→ TEXT SEGMENT:

If I disable it then SeaMonkey should not crash because Flash plugin
container two processes won't try to load.  So, if I can start SeaMonkey
offline would that work so I could disable Flash plugin?

(The real problem is that no browser should automatically grab a plugin.
I
remember when they did not and they still should not do that).

Windows XP Home Edition SP3
Mozilla/5.0 (Windows NT 5.1; rv:24.0) Gecko/20100101 SeaMonkey/2.21
Flash 11.7.700.224 (11.7 r700(224))

I used Ctrl-Alt-Del to view the Windows Task Manager.  While
plugin-container.exe appeared, it was not consuming any CPU resources,
only memory.  Note that plugin-container.exe is also used for plugins
other than Flash.

Safe Mode only disables extensions, not plug-ins.  I think it was a very
bad decision when the Mozilla developers started referring to "add-ons"
as including both; this has led to extreme confusion among end users.

→ EXERCISE DATA:

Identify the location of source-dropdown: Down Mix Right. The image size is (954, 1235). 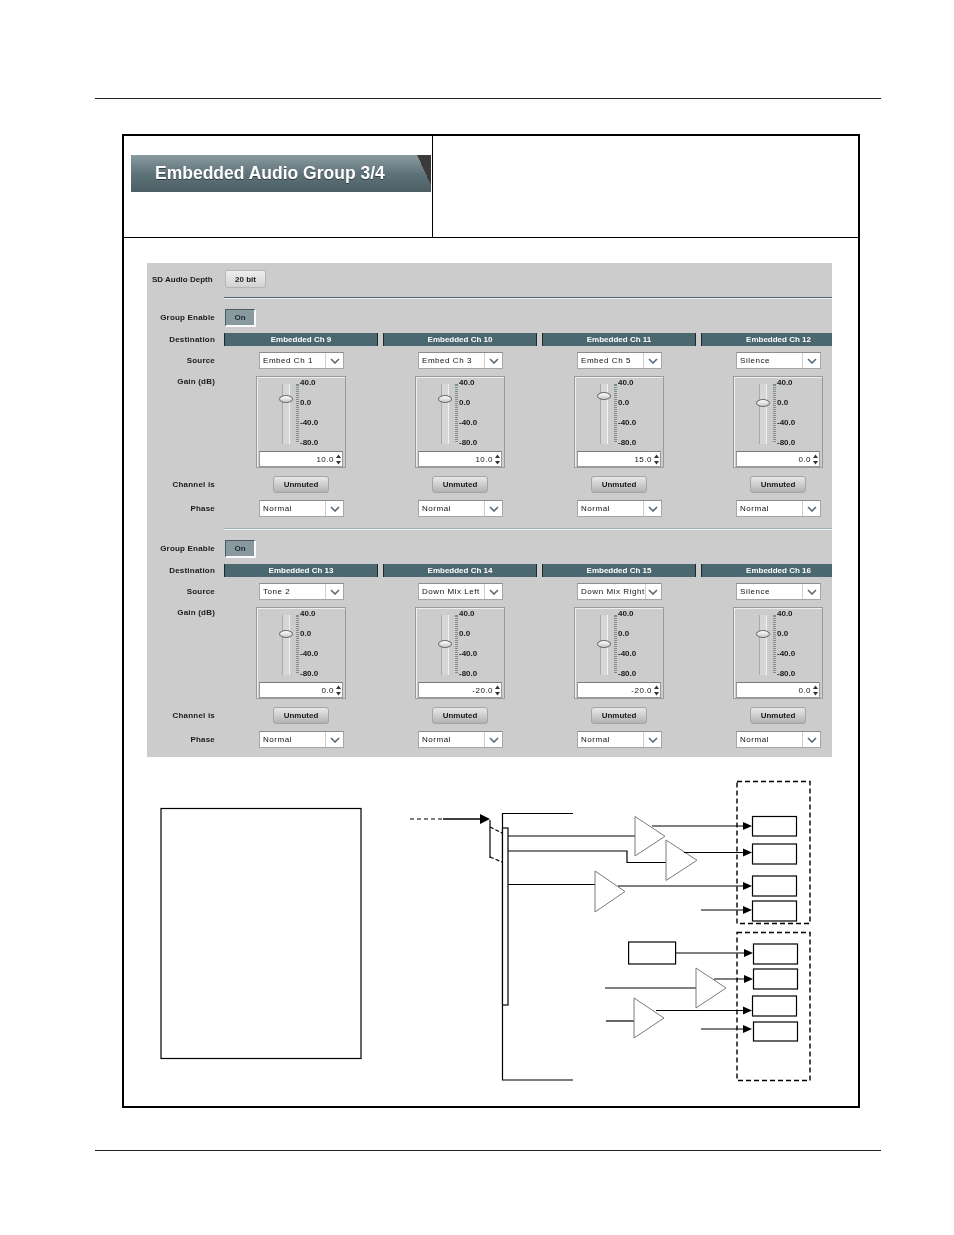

* * *

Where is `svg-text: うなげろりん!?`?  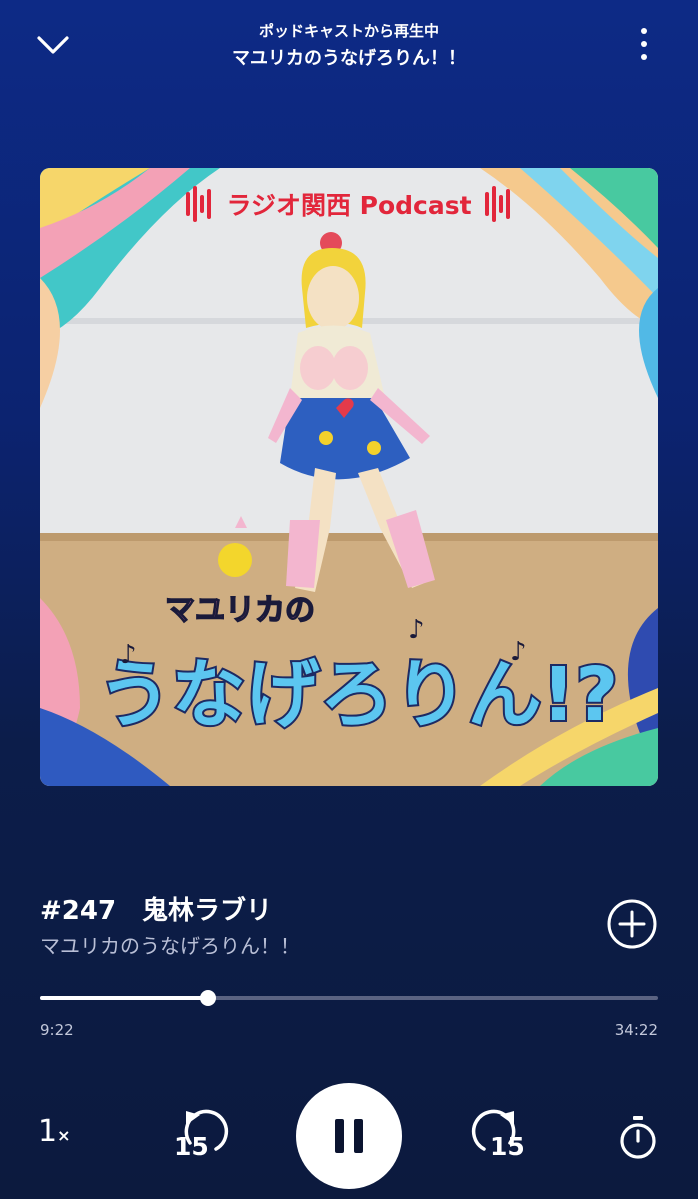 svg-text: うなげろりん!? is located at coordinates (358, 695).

* * *

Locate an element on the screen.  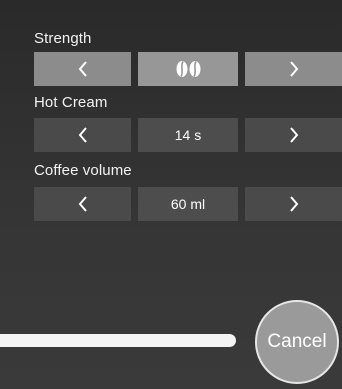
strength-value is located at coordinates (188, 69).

→ EXERCISES TO COMPLETE:
**a.** Answer these questions using the text about SeaMonkey and the Flash plugin:
(i) Which edition and service pack of Windows is listed?
(ii) In Task Manager, what resource was plugin-container.exe using, and which was it not using?
(iii) What does Safe Mode disable, according to the text?
**b.** Write a further paragraph that follows the last sentence of the text about SeaMonkey and the Flash plugin.

→ RESPONSES TO THE EXERCISE:
**a.**
(i) Windows XP Home Edition SP3.
(ii) It was using memory only and no CPU resources.
(iii) Only extensions, not plug-ins.

**b.**
I control Flash with the Flashblock extension from
<http://flashblock.mozdev.org/>.

--
David E. Ross
<http://www.rossde.com/>

I have a powerful CPU (for the age of this computer). I am not concerned
about plugin container 2 processes using CPU. I do NOT want plugin container
processes eating memory and those processes eat a LOT of memory. The one and
only drawback (besides the fact the machine weighs 50 pounds and is really
heavy for me to pick up) to this otherwise fantastic (when new and still
nice today) gaming computer has been a bug with the nVidia motherboard which
limits the RAM to 2GB (and, of course, 32bit Windows XP Pro limits the RAM
to slightly over 3GB if I could add RAM). I can't see anyone on XP using
SeaMonkey now because it eats too much RAM with unnecessary stuff like these
two processes running all the time.  Also, I run virtual machines on this
computer and I constantly have to watch the ram usage. It's the reason I
bought a new Windows 8 computer last November with 16GB RAM which is more
than I need.

I agree putting plugins on the Addons tool page was foolish but even I who
have used Mozilla browsers since 2001 (Netscape before that) knew plugins
weren't addons but then they were put on Addons page and wondered about
changes and that plugins were now like extensions, ergo, they should be
disabled also when using safe mode.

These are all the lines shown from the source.